:: BRIEF ::
Which lines of the records below contain the word "bell"? Copy each of them out.

:: Collected data ::
+ + + +

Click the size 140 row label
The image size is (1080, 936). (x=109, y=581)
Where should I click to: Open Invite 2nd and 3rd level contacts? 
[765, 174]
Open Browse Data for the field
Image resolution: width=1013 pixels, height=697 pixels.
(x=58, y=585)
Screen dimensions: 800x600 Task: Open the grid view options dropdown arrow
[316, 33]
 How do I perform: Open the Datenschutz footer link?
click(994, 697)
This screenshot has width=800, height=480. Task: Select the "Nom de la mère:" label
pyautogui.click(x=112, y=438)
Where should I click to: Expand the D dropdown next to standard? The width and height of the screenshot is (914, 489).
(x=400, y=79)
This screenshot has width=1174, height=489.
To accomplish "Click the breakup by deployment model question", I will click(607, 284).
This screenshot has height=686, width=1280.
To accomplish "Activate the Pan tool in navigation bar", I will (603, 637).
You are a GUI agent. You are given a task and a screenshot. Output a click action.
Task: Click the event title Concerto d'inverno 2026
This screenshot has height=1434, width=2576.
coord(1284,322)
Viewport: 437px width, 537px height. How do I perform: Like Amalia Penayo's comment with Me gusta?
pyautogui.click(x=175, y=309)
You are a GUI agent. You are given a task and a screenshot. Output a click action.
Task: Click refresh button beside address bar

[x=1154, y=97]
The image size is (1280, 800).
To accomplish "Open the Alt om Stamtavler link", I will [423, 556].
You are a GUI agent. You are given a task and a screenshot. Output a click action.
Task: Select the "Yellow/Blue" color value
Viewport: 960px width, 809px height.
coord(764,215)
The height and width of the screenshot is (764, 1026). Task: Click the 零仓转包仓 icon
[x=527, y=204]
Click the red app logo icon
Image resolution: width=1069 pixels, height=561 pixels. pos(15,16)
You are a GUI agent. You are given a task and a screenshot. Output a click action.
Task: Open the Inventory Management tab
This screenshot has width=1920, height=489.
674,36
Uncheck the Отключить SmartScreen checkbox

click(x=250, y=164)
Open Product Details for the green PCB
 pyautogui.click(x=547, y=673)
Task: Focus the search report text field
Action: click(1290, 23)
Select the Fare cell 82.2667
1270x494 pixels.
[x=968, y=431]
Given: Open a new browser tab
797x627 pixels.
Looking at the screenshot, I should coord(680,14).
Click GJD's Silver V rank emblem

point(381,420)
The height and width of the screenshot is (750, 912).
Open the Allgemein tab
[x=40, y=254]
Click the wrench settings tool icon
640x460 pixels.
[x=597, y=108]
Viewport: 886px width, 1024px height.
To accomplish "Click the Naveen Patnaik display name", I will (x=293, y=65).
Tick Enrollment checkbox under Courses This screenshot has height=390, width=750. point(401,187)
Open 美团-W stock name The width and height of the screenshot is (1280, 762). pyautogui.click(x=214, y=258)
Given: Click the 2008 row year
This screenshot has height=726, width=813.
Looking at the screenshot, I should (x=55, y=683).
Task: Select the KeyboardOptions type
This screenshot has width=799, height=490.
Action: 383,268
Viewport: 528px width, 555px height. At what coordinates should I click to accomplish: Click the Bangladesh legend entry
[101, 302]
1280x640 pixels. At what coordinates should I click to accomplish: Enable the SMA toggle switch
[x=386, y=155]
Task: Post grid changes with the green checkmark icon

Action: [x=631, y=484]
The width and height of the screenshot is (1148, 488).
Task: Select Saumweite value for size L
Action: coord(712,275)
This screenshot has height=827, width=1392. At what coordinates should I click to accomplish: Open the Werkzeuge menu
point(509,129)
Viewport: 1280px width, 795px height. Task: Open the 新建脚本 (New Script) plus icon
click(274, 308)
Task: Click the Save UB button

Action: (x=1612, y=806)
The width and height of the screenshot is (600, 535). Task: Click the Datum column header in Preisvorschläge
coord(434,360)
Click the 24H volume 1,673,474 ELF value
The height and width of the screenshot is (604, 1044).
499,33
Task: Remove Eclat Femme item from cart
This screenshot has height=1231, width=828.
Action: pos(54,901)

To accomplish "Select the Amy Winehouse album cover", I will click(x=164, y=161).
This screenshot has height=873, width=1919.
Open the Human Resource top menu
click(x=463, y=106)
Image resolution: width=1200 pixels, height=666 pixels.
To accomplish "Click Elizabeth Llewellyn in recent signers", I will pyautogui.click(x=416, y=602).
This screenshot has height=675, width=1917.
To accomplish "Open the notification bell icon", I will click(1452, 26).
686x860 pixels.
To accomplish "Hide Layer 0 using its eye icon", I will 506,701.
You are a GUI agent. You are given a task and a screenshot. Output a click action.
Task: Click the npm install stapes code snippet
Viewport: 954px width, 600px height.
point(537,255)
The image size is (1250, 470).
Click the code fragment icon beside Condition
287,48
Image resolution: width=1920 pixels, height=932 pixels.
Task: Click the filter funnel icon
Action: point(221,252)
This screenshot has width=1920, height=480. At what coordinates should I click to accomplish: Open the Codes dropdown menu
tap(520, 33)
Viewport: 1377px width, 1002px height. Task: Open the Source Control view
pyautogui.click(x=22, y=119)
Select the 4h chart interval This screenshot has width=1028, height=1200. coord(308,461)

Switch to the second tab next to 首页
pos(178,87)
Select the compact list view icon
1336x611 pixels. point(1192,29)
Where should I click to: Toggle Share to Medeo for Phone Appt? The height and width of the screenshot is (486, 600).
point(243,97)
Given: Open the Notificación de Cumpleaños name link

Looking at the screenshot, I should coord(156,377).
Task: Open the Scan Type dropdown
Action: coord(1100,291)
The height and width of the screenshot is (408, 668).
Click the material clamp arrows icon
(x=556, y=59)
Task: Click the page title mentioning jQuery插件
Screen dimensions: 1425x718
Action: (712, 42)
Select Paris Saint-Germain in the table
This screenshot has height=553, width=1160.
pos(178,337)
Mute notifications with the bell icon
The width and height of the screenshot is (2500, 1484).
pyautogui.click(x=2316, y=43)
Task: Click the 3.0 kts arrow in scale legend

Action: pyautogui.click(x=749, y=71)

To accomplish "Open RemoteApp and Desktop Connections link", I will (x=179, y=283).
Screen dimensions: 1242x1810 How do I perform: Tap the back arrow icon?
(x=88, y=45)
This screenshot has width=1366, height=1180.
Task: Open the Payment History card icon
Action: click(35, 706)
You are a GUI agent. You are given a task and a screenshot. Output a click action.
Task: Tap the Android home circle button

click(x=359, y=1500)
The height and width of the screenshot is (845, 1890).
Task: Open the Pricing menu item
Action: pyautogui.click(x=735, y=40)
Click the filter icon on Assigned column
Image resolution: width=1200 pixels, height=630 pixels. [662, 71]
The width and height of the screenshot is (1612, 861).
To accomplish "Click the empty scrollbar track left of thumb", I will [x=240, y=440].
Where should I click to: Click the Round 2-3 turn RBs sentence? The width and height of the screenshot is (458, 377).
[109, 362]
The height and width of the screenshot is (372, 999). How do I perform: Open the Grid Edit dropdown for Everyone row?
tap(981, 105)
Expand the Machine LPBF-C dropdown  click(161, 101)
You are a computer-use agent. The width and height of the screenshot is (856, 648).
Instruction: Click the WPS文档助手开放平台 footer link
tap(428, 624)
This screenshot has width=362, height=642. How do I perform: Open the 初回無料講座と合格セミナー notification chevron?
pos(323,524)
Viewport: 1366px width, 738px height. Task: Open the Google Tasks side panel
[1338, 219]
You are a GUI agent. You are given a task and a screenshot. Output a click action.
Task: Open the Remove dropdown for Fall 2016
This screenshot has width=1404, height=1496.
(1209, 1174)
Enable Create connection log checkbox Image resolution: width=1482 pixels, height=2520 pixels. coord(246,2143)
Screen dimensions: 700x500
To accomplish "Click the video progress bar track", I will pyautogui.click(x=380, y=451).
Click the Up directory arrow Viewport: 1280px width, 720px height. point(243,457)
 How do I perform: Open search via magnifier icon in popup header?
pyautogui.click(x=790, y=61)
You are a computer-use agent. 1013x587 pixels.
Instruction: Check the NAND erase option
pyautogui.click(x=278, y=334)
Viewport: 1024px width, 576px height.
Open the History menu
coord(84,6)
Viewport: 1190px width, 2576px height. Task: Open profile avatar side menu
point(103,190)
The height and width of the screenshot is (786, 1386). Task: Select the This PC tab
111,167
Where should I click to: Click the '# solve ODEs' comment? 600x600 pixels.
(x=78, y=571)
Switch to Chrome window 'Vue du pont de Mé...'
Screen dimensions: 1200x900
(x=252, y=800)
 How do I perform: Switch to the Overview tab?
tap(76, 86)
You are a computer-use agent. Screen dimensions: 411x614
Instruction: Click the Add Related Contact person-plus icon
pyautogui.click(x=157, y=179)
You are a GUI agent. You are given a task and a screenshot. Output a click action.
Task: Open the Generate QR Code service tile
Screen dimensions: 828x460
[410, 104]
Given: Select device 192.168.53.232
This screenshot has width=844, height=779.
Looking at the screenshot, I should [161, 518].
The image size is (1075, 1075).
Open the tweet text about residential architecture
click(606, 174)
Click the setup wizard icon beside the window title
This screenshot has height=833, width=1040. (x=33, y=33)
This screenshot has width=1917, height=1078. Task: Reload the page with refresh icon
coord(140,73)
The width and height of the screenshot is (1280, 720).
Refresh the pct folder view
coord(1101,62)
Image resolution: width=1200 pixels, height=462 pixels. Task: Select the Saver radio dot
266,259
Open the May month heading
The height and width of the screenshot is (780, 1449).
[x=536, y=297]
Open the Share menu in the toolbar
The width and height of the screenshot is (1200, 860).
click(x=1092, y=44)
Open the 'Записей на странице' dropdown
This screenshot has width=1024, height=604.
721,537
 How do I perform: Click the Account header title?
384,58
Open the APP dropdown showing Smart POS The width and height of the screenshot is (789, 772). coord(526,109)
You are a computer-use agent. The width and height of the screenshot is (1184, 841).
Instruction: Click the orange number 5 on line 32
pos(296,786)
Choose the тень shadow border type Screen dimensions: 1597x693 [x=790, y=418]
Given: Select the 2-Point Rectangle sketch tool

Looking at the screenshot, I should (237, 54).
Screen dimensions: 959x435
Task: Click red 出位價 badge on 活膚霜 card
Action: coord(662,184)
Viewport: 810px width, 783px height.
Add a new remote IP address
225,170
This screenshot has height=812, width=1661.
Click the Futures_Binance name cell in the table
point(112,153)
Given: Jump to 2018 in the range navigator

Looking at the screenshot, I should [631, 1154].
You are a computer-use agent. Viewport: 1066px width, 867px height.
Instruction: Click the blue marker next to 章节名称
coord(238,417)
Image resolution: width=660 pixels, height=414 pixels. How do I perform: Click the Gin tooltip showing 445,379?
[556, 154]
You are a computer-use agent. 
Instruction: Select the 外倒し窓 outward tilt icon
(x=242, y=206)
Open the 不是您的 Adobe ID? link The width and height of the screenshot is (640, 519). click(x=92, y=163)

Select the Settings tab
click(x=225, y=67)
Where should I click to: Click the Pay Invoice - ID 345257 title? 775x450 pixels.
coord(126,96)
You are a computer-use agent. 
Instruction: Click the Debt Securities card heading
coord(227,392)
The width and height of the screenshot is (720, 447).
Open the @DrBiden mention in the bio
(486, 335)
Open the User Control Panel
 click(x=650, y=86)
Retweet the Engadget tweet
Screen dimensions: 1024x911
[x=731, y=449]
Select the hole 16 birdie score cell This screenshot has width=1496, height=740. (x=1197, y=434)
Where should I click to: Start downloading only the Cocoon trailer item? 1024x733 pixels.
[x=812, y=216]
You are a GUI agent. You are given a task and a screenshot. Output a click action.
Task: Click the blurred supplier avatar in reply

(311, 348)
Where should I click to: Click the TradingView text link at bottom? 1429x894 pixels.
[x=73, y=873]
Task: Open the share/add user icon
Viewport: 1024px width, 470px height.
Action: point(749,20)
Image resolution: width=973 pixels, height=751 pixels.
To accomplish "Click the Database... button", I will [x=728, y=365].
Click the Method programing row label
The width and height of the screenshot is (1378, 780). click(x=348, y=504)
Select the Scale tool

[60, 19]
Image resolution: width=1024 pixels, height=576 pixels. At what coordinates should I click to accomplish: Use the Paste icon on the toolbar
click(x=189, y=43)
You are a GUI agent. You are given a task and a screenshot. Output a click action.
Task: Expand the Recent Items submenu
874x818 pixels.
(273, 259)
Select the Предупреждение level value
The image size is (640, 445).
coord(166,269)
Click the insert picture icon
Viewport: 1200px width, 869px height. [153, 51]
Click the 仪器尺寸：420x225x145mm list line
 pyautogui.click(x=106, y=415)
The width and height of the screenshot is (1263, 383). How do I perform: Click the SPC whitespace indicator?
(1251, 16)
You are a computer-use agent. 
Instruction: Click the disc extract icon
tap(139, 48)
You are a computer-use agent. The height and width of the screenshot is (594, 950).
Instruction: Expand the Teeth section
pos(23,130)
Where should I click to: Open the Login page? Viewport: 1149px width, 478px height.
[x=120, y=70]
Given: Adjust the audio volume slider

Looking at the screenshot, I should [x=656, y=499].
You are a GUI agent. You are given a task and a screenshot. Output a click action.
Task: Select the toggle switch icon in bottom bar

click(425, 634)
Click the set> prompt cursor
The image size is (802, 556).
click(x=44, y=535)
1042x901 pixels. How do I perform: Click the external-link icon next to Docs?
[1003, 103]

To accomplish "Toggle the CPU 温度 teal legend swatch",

+ + + +

:: WRITTEN REPLY ::
To accomplish "Open the notification bell icon", I will click(1452, 26).
Mute notifications with the bell icon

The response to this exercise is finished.